Hoy es lunes y los lunes se sale de casa con los dientes
apretados, con los dedos cruzados y con el ceño fruncido. Las ganas se han
quedado en mi cuarto, pero me doy cuenta ya a las puertas de la estación. Tarde,
como siempre. Corro y corro. Sonrío pensando que merezco una medalla al final
del camino o, al menos, que alguien me pase un vaso de agua durante el
recorrido. Me precipito escaleras mecánicas abajo, atropellando a los que nunca
entendieron aquello de derecha e izquierda. Con la música a tope, una suerte de
evasión de la tragicomedia de andén que me rodea, me abalanzo sobre la puerta
del vagón y caigo dentro, como por un agujero negro, en otra dimensión. Busco
un sitio libre y aposento mi cuerpo cargado de legañas junto al cristal.

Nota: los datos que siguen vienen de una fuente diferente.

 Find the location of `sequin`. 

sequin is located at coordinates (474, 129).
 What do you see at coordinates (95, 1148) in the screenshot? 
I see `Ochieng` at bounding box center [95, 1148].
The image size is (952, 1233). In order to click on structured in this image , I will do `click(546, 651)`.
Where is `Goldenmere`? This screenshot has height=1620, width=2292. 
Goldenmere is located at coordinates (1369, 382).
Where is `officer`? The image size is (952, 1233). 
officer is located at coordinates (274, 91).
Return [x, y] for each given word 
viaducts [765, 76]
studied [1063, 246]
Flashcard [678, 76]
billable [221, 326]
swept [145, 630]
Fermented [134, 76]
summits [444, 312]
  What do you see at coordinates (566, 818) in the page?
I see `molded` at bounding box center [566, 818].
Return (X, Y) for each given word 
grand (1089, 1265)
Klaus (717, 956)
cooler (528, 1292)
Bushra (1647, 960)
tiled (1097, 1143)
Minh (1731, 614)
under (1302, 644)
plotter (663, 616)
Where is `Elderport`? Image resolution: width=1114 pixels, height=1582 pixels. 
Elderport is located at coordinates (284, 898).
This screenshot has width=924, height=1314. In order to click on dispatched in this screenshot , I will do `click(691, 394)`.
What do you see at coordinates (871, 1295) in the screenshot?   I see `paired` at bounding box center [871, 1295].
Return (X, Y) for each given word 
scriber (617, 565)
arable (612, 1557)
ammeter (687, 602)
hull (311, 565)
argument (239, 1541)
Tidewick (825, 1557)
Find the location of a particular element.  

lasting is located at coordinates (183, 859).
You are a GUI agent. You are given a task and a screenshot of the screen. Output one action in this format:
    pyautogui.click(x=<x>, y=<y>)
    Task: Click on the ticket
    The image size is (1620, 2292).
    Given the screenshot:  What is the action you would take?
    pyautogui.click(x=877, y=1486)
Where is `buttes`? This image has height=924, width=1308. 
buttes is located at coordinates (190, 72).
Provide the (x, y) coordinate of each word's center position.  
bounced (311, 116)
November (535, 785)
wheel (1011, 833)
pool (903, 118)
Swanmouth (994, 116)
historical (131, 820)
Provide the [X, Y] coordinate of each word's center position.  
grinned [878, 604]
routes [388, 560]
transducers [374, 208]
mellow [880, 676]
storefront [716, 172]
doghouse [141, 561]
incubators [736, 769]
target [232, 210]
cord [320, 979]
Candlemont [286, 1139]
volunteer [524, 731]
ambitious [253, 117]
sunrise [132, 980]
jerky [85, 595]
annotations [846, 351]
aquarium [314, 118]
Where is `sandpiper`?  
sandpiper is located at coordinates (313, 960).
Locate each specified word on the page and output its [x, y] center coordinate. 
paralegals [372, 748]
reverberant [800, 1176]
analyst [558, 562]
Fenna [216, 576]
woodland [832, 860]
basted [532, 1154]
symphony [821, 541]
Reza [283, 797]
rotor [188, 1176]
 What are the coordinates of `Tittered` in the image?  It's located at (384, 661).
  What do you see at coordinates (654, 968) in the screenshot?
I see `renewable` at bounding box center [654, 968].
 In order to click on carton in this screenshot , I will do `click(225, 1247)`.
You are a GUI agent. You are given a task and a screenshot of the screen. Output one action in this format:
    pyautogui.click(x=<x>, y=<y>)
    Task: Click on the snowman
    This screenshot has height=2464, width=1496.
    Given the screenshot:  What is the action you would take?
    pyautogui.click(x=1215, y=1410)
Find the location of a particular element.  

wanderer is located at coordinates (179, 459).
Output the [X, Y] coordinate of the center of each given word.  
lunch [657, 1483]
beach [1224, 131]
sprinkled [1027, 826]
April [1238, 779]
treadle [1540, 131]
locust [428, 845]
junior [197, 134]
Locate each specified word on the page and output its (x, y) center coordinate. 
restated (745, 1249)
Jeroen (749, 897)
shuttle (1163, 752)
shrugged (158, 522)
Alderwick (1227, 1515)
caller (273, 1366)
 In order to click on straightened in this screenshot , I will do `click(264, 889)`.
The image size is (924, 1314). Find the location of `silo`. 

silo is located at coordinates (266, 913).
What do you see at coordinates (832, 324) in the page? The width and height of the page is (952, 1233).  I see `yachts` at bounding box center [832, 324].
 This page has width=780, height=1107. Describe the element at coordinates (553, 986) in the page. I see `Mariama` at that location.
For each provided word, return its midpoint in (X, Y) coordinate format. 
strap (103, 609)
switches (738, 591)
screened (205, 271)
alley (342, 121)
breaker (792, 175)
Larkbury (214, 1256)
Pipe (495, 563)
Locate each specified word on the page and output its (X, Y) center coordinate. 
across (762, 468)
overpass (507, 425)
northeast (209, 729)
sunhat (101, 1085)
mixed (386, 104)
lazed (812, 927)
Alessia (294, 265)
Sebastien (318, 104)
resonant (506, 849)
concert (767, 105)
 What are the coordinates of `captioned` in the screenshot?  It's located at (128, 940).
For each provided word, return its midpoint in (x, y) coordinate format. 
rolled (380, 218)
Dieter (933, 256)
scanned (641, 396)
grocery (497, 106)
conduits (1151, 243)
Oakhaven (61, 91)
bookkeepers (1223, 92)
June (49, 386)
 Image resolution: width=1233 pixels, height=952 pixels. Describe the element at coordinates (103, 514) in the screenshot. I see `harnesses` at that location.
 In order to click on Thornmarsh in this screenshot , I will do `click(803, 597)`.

A mi lado se sienta una señora. Una mujer de mediana edad, rubia,
con un flequillo peinado en pequeños grupos capilares que se columpian alegres
sobre su frente. Mira el reloj, parece inquieta. Saca el móvil del bolsillo de
su plumas color dorado, lo desbloquea y consulta la hora. La atisbo por el
rabillo del ojo pero disimulo cuando veo que comienza a echarme miraditas repletas
de interrogantes. Al fin me puede la empatía y la observo de frente. Comienza
a hablarme y me quito los cascos. “¿Qué horrra es?”, pregunta con acento
extranjero. “Las nueve y media”, respondo no sin antes mirar la pantalla del
teléfono. “¿LAS NUEVE Y MEDIA?”, me increpa a trompicones mientras diminutos
proyectiles salidos de su boca surcan los aires peligrosamente. Por suerte
ninguno me alcanza. “Sí, las nueve y media”, contesto convencida. “Perrro… ¿qué
ha pasado con la horrra?”, cuestiona entre divertida y perpleja. ¿Qué ha pasado
con la hora?, me pregunto yo también. Ah, ya. “La cambiaron el sábado por la
noche”. “¿La cambiarrron el sábado por la noche?”, repite con los ojos a punto
de salírsele de las órbitas y una sonrisa creciente en la cara, “¿perrro porrr
qué yo no me he enterrrado?”. Un hilo de tensión se extendió entre la audiencia
y ya nadie pudo resistirse. Ni yo, ni los viajeros más cercanos, todos
prorrumpimos en tibias carcajadas de complicidad.
La dama atemporal llama entonces a un conocido por el móvil,
“llego tarrrde porrrque rrresulta que cambiarrron la horrra, y yo no lo sabía”.
La mujer cuelga y comienza a reírse sin parar, lo que nos hace difícil al resto
volver a la anodina rutina del vagón de cercanías. Concluyo que esta señora
debe de ser rusa, por lo menos, y vuelvo a sonreír, pero con cuidado de que
no se dé cuenta y me crea cómplice de sus próximas bromas rusas. Debo
conservar la apatía que exige todo lunes por la mañana. ¿Lleva desde el sábado
sin ver la televisión, escuchar la radio o mirar su móvil donde la hora se
cambia automáticamente? ¿Ha llegado de Rusia esta misma mañana sin conocer
las costumbres europeas de jugar con el tiempo? No lo sé. El caso es que mi
reloj funciona bien, pero también llego tarde. Siempre puedo poner la escusa de
que el despertador tenía la hora rusa.